- Dataset records -

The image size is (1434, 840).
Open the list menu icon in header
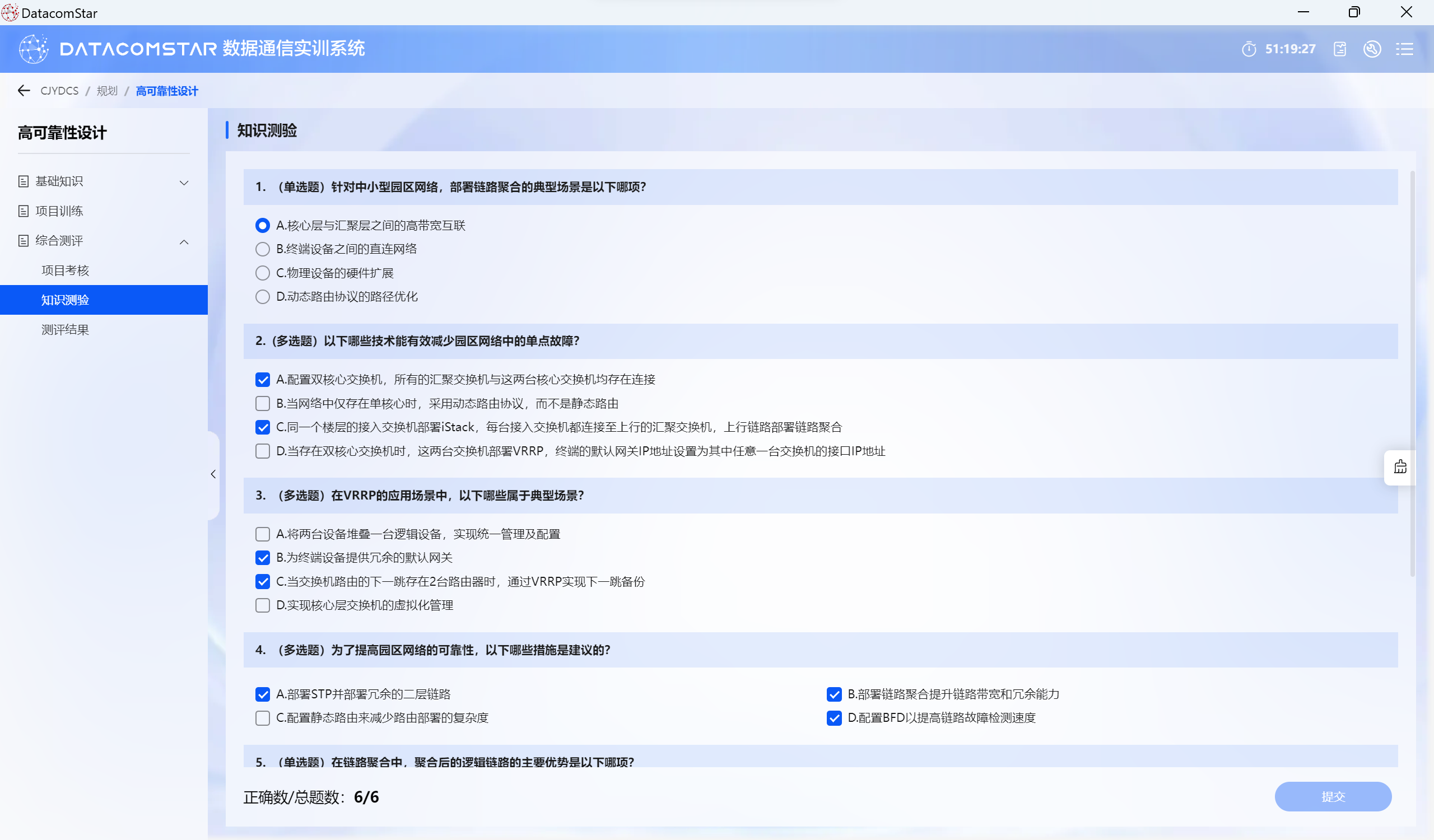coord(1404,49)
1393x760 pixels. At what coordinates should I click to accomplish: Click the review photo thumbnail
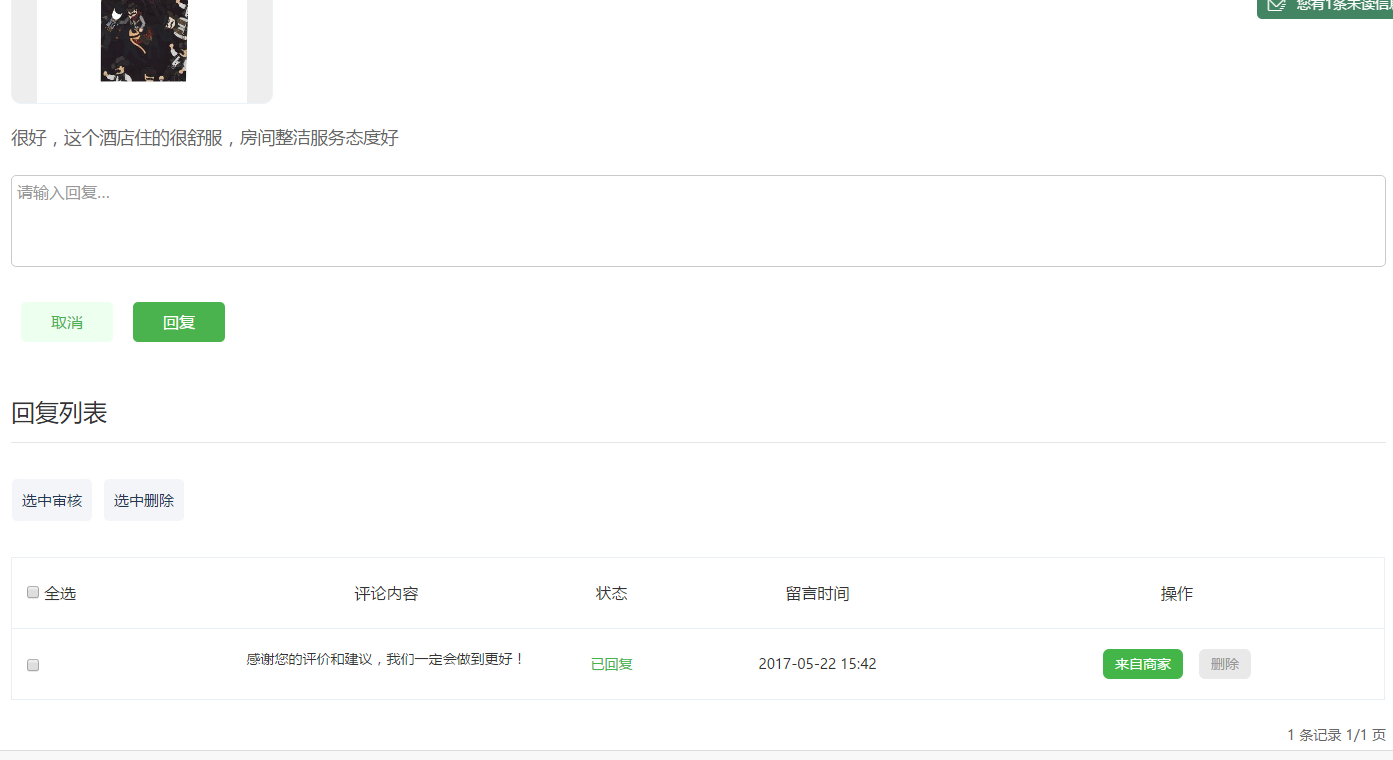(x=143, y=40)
==
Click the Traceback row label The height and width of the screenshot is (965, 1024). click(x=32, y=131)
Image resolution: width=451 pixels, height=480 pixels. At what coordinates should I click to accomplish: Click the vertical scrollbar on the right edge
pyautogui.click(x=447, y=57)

- Exercise -
Copy the records word for word, from the line containing "The image size is (1434, 840)." through the line containing "(x=143, y=40)". Leave out the pictures.

- Reply -
The image size is (1434, 840).
Open the list menu icon in header
coord(1404,49)
1393x760 pixels. At what coordinates should I click to accomplish: Click the review photo thumbnail
(x=143, y=40)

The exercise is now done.